「へえ……。あいつ、彼氏なんかいたんだな……」

動揺を悟られないように、しきりに感心した振りをする。

一緒の研修グループになってから早2カ月。

あいつに粉をかけようとした男達が、ことごとく玉砕していった理由がようやく分かった。

「大学の先輩なんだって~。付き合いだしてから、結構長いみたいだよ?」

「へえ……」

ガミガミと小煩い渡辺だが、彼氏の前でもあの調子なんだろうか。

あいつが男に甘えているところなんて全然想像できなくて、逆に笑える。

「佐伯くん的にはちょっと残念?」

聞いてもいないのに情報を与えようとしているのはわざとなのか?

事実をありのまま伝える佐藤の行為は、悪意とも好意とも言えないが俺はちょっとむっとしてしまった。

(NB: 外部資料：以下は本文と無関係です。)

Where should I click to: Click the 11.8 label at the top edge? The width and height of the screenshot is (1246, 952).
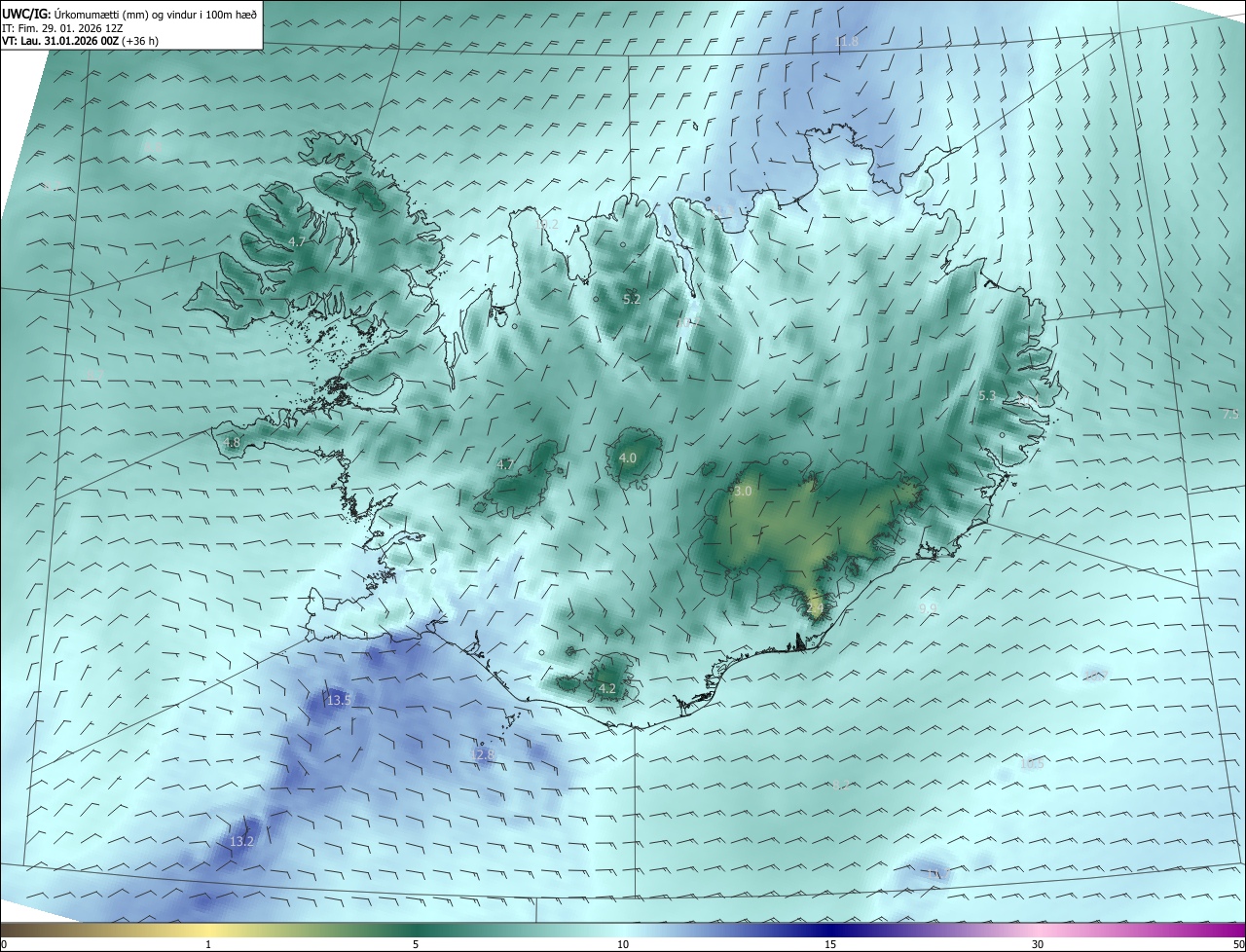pos(847,41)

「別にー?渡辺に彼氏がいることが意外だっただけだよ」

……これではなんだか俺があいつに振られたみたいじゃないか。

昔から何でも要領良くできる方だった。

勉強も、スポーツも、人間関係も。

他の奴らほど躍起にならなくても、それなりの努力でそれなりの結果を出すことができた。

女性関係などその最たるもので、振り向かせる努力をせずとも相手から好意を抱かれることの方が多かった。

彼氏がいる女性にわざわざ手を出すまでもない。別の相手を探せば良いだけの話だ。

……女性はこの世にごまんといるのだ。